After updating from V1.7 to V5.6.3, my ELK with Filebeat web log cluster is having performance problems processing the log files.
I am hoping there are some configuration changes to Logstash or Filebeat that I can make to have the web logs be processed in a timely manner.
I was going to wait until we got full support set up with Elastic but my purchase order is stuck somewhere in accounting and our busy Holiday E-commerce time is apporaching quickly.
I have some log files still being processed 24 hours after they are generated. At that time, they time out and close with my settings.
I have 8 master/data nodes with 40 cores, 64GBytes ram and 14TBytes SSD disks.
Also have 4 index nodes that are 2 cores and 8GBytes Ram
Our web logs are 40MBytes in size and cover about 10 seconds of web logs each.
We process between 6500 and 9000 of these a day as traffic goes up and down for a total of 250-300 GBytes of web log data per day.
We only keep 8 days of data active in order to keep our Java Heap Memory usage under control.
I started the ELK stack one filebeat service and 3 logstash services with no files for the prospector to
read and nothing being processed.
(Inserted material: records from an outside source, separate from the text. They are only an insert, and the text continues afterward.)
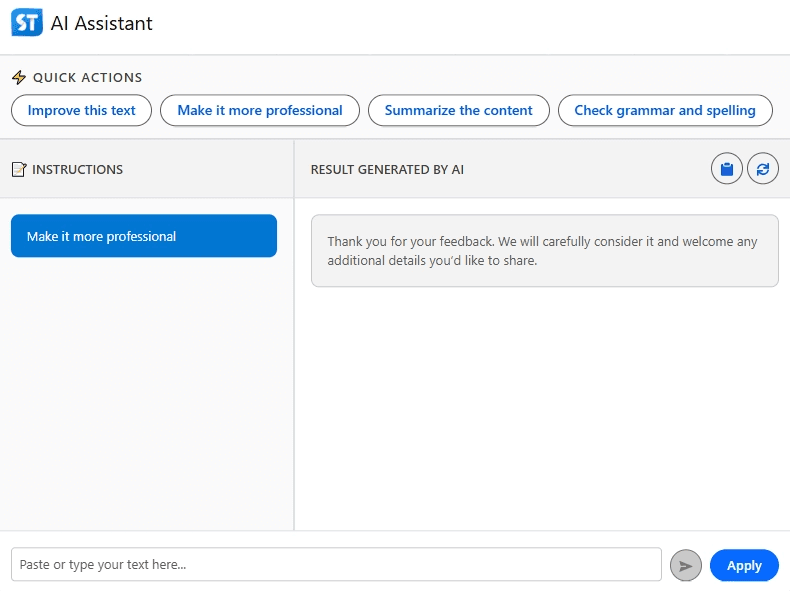
Task: Click the RESULT GENERATED BY AI header
Action: click(x=387, y=170)

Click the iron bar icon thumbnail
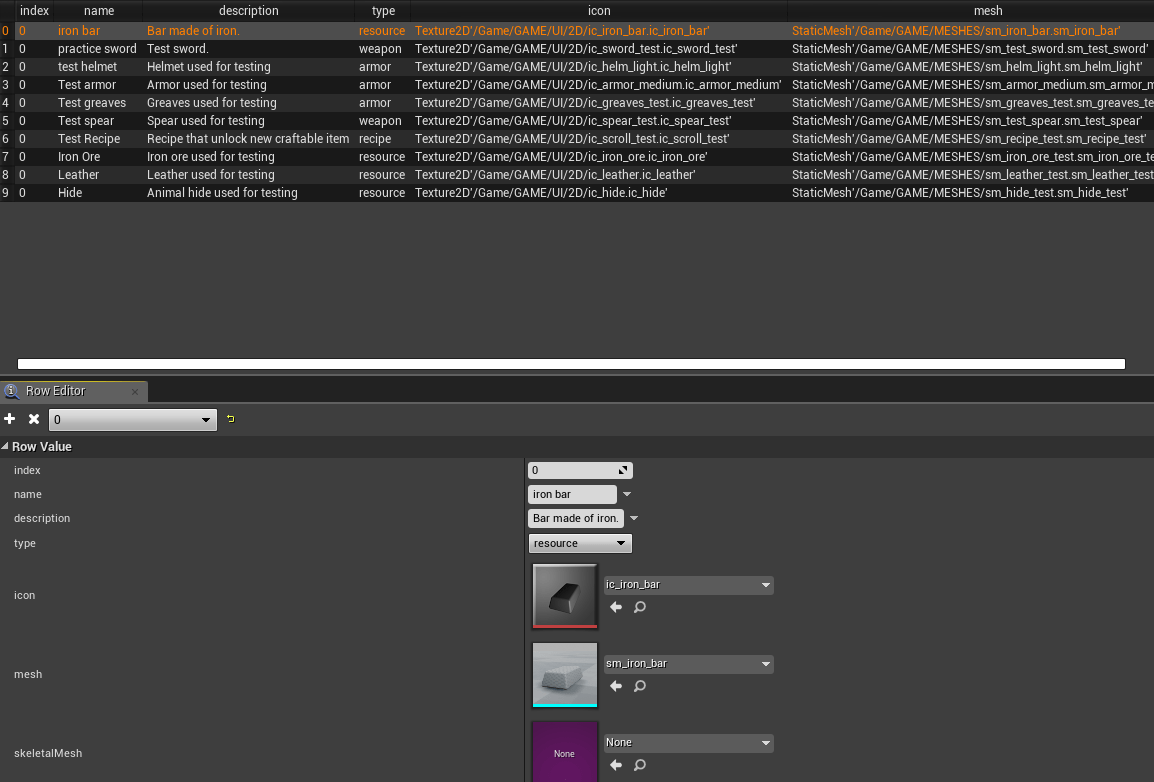coord(565,596)
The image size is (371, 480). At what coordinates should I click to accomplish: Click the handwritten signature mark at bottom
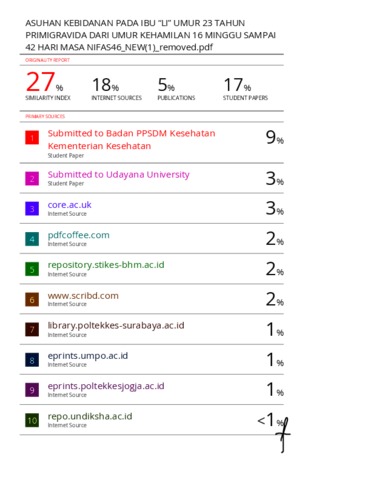point(283,435)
I ran two tests in this configuration:
TEST1--I placed one of our 40MByte log files into the folder and the filebeat prospector found it fairly quickly and started
processing the log file with 71,177 events in it. This log file that represents about 10 seconds of our web logs took
over 10 minutes to process.
TEST2--Knowing that the ELK stack is meant for parallel processing of the files, I tried the same experiment with 4 40 MByte files or
294,011 events (42 seconds) which took 21.5 minutes
A larger test run of 10 files using the whole ELK stack of 2 filebeat and 5 logstash services ran for 2.5 hours processing 705,009 events.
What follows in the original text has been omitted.